Robert Oostenveld - 2011-12-08 17:16:17 +0100
@Sarang: in the commit I just made I have not changed the sparse. It works like this for me (matlab2010b on OS X) and I have never heard of anyone else having problems with it. The reason for using "sparse" is that it makes the multiplication with the diagonal matrix much faster, because MATLAB knows that only each row needs to be multiplied by each diagonal element. The normal non-sparse multiplication would also involve many multiplication s with zero (which don't have an effect, but do take time). >> dat = randn(1000,100000); >> a = eye(1000); >> s = sparse(a); >> tic; a*dat; toc Elapsed time is 6.023062 seconds. >> tic; s*dat; toc Elapsed time is 1.354644 seconds. In either case the result of the multiplication is a non-sparse double matrix. Let me know if you have a problem with it.
Sarang Dalal - 2011-12-12 16:38:37 +0100
In fact, the problem with the "sparse" call occurs when exactly one channel is selected, e.g.: cfg.channel = {'Cz'}; This results in a sparse matrix being inserted into the trial{1} field, resulting in incompatibility with many common matlab functions... (I have tried on Matlab R2007b and R2011b on Mac.) When 2 or more channels are selected, the resulting data appears to be a regular "full" matrix.

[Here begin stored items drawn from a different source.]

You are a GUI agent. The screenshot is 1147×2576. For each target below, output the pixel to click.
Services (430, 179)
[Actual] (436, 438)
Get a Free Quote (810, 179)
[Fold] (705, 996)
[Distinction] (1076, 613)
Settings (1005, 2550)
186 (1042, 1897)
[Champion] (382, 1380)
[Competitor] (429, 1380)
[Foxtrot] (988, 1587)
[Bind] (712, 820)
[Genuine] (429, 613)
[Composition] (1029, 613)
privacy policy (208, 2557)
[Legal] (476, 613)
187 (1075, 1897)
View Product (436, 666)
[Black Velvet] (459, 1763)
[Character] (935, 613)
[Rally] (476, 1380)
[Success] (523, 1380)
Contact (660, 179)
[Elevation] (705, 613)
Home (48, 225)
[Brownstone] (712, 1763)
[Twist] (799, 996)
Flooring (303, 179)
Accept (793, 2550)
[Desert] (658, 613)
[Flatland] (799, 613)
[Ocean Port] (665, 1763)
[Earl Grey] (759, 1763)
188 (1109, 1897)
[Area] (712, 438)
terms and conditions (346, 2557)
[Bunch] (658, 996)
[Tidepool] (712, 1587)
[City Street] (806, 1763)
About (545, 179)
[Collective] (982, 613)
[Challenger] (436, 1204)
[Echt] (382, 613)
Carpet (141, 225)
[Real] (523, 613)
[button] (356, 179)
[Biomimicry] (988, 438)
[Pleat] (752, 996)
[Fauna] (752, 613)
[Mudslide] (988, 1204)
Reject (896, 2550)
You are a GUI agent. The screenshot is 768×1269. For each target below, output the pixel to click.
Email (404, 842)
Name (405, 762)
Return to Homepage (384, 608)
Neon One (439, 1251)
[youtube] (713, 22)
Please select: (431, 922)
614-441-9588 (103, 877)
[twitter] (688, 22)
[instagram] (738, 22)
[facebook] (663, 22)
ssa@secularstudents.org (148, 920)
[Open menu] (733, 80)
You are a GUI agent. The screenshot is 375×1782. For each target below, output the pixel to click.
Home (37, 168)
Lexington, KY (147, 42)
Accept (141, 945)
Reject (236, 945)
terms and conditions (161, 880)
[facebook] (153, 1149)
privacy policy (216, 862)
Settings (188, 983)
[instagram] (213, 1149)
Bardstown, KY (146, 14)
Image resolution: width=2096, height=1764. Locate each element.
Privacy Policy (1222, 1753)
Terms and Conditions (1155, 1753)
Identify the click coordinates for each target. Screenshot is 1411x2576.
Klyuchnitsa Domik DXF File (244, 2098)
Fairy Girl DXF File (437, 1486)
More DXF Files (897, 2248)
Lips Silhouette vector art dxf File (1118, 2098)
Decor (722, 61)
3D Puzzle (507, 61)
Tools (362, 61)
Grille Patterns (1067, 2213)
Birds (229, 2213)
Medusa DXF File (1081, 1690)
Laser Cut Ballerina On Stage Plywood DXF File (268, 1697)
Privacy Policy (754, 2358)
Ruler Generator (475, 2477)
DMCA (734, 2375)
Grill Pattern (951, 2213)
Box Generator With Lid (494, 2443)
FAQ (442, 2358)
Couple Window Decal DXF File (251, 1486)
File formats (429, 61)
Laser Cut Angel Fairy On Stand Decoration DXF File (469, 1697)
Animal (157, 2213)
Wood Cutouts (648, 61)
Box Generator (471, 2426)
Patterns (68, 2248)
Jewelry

Robert Oostenveld - 2011-12-12 18:14:41 +0100
(In reply to comment #7) good to know, should indeed be fixed. In case of nchan=1, having a sparse multiplication would also not have any computational advantage (and memory wise it is disadvantageous).
Robert Oostenveld - 2011-12-14 10:58:54 +0100
(In reply to comment #8) All occurrences should be fixed, not only the one for brainvision. Sparse multiplications for data calibration are done here manzana> grep -l sparse *.m private/*.m ft_read_data.m ft_read_sens.m private/ama2vol.m private/bti2grad.m private/ft_apply_montage.m private/ft_checkdata.m private/ft_datatype_spike.m private/ft_datatype_spikeraw.m private/ft_datatype_sts.m private/openbdf.m private/read_biosemi_bdf.m private/read_brainvision_eeg.m private/read_edf.m private/read_shm_data.m private/undobalancing.m private/yokogawa2grad.m private/yokogawa2grad_new.m
Robert Oostenveld - 2011-12-14 11:48:09 +0100
manzana> svn commit Sending fileio/ft_read_data.m Sending fileio/ft_read_sens.m Sending fileio/private/ama2vol.m Sending fileio/private/bti2grad.m Sending fileio/private/ft_apply_montage.m Sending fileio/private/read_biosemi_bdf.m Sending fileio/private/read_brainvision_eeg.m Sending fileio/private/read_edf.m Sending fileio/private/read_shm_data.m Sending fileio/private/undobalancing.m Sending fileio/private/yokogawa2grad.m Sending fileio/private/yokogawa2grad_new.m Sending forward/ft_prepare_vol_sens.m Transmitting file data ............. Committed revision 5035.